El diagnóstico de la diabetes se establece mediante la medición de glucosa en sangre. Los valores normales de glucosa en sangre en los pacientes sanos se sitúan por debajo de 110 mg/dl. Para medirlo, el Ministerio de Sanidad establece que se considera fiable la prueba de glucemia basal, tomada en la sangre de un paciente en ayunas. Cuando esta cifra resulta igual o superior a 126 mg/dl en al menos dos ocasiones, se confirma el diagnóstico. Si una persona muestra síntomas y su nivel de glucosa aleatorio es de 200 mg/dl o más, la diabetes queda igualmente establecida. Otra herramienta es la prueba de tolerancia oral a la glucosa, pero se reserva casi en exclusiva para el seguimiento de embarazadas.
PUBLICIDAD
Tipos de diabetes
La diabetes tipo 1 aparece principalmente en niños y adultos jóvenes, especialmente antes de los 30 años. La causa es la destrucción autoinmune de las células beta del páncreas que producen insulina. Cuando falta insulina, el organismo no puede regular la glucosa y aumenta el riesgo de cetoacidosis, una descompensación grave del metabolismo.

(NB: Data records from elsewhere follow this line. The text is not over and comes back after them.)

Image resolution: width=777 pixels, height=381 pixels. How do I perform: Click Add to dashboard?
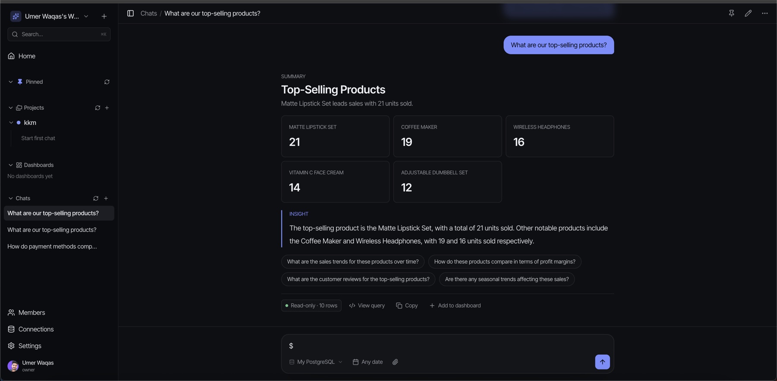pyautogui.click(x=455, y=305)
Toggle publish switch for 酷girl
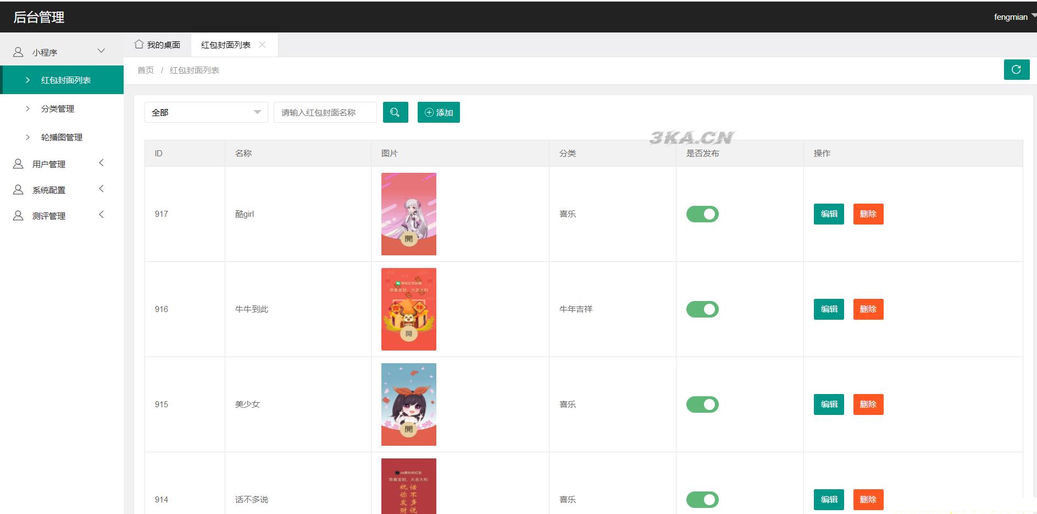Viewport: 1037px width, 514px height. click(702, 214)
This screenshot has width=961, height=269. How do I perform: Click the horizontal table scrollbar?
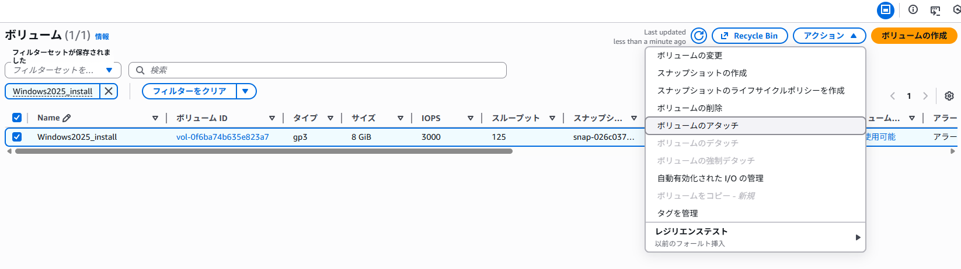[263, 151]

Por el contrario, la diabetes tipo 2 es la más común y está vinculada al envejecimiento y al exceso de peso. Se caracteriza por una resistencia progresiva de los tejidos a la insulina; puede asociarse o no a un déficit en su producción. El inicio suele ser insidioso y los síntomas, poco manifiestos, lo que permite que transcurra mucho tiempo antes del diagnóstico. Si antes afectaba sobre todo a mayores de 40 años, en las últimas décadas se detectan cada vez más casos en jóvenes.
PUBLICIDAD
Existe otro tipo, que es la diabetes gestacional. Se detecta durante el embarazo y las mujeres que la padecen deben ser estudiadas después del parto, ya que la enfermedad puede o no persistir después. Otras formas menos habituales implican alteraciones genéticas, enfermedades pancreáticas o el uso de fármacos como los corticoides.

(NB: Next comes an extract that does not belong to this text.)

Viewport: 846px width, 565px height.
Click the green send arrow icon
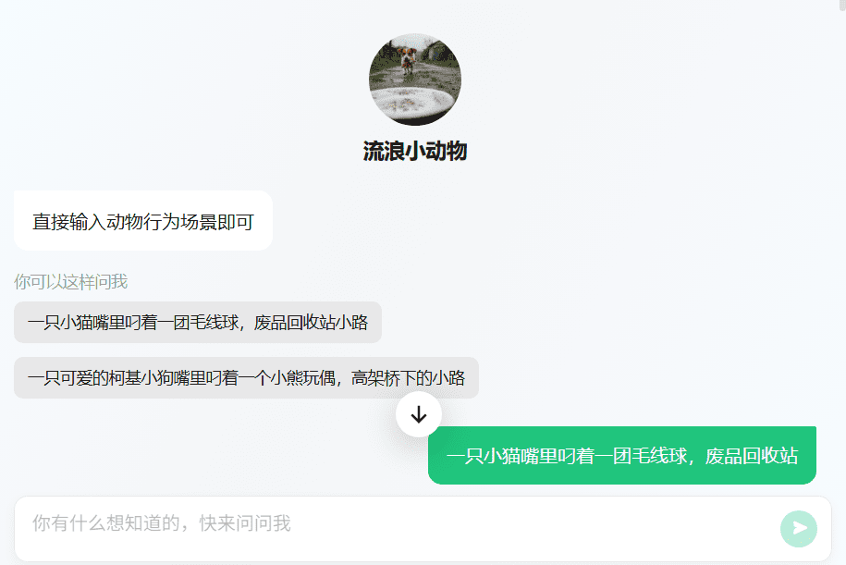point(799,528)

Prediabetes y factores de riesgo
Entre la normalidad y la diabetes confirmada, existe el estado denominado prediabetes, que incluye la glucemia basal alterada y la tolerancia alterada a la glucosa. Estas situaciones intermedias suponen un factor de riesgo tanto para progresar hacia la diabetes como para sufrir enfermedades cardiovasculares.
PUBLICIDAD
Según el Ministerio de Sanidad, las pruebas para detectar diabetes deben aplicarse a personas con factores de riesgo: mayores de 45 años (con controles trienales), antecedentes familiares, obesidad, hipertensión, alteraciones lipídicas o antecedentes de diabetes gestacional.
Prevención y tratamiento
La prevención de la diabetes tipo 2 pasa principalmente por modificaciones en el estilo de vida: reducción de peso en personas con sobrepeso y la incorporación de ejercicio físico regular. Los estudios demuestran que media hora diaria de actividad moderada, cinco días a la semana, reduce considerablemente el riesgo de aparición de la enfermedad. La prevención de la diabetes tipo 1 se encuentra aún en el ámbito de la investigación.
PUBLICIDAD
El tratamiento, que detalla el ministerio, integra un plan de alimentación personalizado, ejercicio físico, medicación específica pautada y controlada, hábitos saludables como la abstinencia de tabaco, regular de la glucosa y controles médicos periódicos. El seguimiento implica pruebas como la hemoglobina glicosilada para conocer el control glucémico, estudios para detectar daño orgánico (microalbuminuria, examen del fondo de ojo, evaluación de pulsos arteriales) y el control de otros factores de riesgo cardiovascular.
PUBLICIDAD
PUBLICIDAD
Últimas Noticias
España se prepara para una nueva subida de las temperaturas: la Aemet alerta de que podríamos estar ante la tercera ola de calor del verano
Este fin de semana, los termómetros estarán en cifras “extraordinariamente altas en la mayor parte del país, tanto de día como de noche

El avance del incendio en las Cinco Villas, Zaragoza, mantiene seis pueblos evacuados y más de 7.600 hectáreas afectadas
Los desalojados han sido acogidos en Ejea de los Caballeros y otras localidades, mientras el cambio de viento podría facilitar las labores de extinción
Pronóstico del clima en Zaragoza este viernes: temperatura, lluvias y viento
Para evitar cualquier imprevisto es importante conocer el pronóstico del tiempo

La entrada para comprar una vivienda expulsa a los jóvenes del mercado: “30.000 euros no son suficientes en ninguna capital”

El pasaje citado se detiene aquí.